Was ist bei Kaltakquise rechtlich erlaubt? Alle wichtigen Regelungen zu DSGVO, UWG und Telefonakquise im B2B und B2C – damit Sie rechtssicher neue Kunden gewinnen.

Kaltakquise Experten
Aktualisiert: 21. Oktober 2025
Justitia-Waage symbolisiert rechtliche Grundlagen der Kaltakquise nach DSGVO und UWG

Kaltakquise ist eine der effektivsten Methoden zur Neukundengewinnung – aber nur, wenn Sie die rechtlichen Spielregeln kennen und einhalten. Viele Vertriebsmitarbeiter sind unsicher: Was ist erlaubt? Welche Strafen drohen bei Verstößen? Wie unterscheiden sich B2B und B2C rechtlich?

In diesem Ratgeber erklären wir Ihnen alle wichtigen rechtlichen Grundlagen zur Kaltakquise nach DSGVO und UWG. Sie erfahren, wie Sie rechtssicher telefonieren, welche Einwilligungen Sie benötigen und welche Dokumentationspflichten Sie erfüllen müssen.

Rechtliche Rahmenbedingungen: UWG und DSGVO im Überblick

Bei der Kaltakquise am Telefon greifen zwei zentrale Rechtsgebiete: Das Gesetz gegen den unlauteren Wettbewerb (UWG) regelt die Zulässigkeit von Werbeanrufen, während die Datenschutz-Grundverordnung (DSGVO) den Umgang mit personenbezogenen Daten vorschreibt.

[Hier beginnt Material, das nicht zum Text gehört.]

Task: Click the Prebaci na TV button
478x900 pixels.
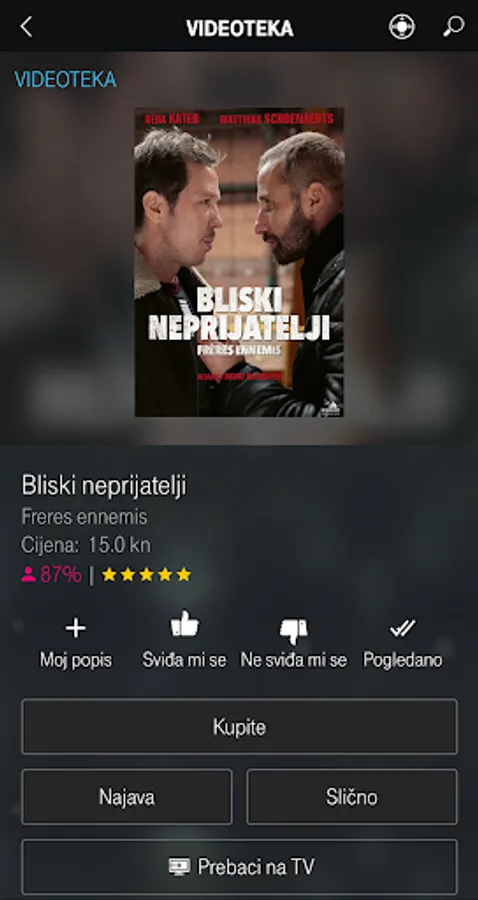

Das UWG: Wann sind Werbeanrufe erlaubt?

Paragraph 7 UWG regelt die Zulässigkeit von Telefonwerbung und unterscheidet klar zwischen B2B und B2C:

B2C (Privatkunden):

  • Werbeanrufe sind nur mit ausdrücklicher vorheriger Einwilligung des Verbrauchers zulässig
  • Die Einwilligung muss freiwillig, informiert und eindeutig sein
  • Sie muss sich konkret auf Telefonwerbung beziehen
  • Stillschweigende oder mutmaßliche Einwilligung reicht nicht aus

B2B (Geschäftskunden):

  • Anrufe sind bei mutmaßlichem Interesse des Unternehmens erlaubt
  • Es wird keine vorherige Einwilligung benötigt
  • Das Produkt oder die Dienstleistung muss zum Geschäftszweck passen
  • Der Angerufene muss klar widersprechen können

Bei Verstößen gegen Paragraph 7 UWG drohen Bußgelder bis zu 300.000 Euro sowie Unterlassungs- und Schadenersatzansprüche durch Wettbewerber oder Verbraucherschutzverbände.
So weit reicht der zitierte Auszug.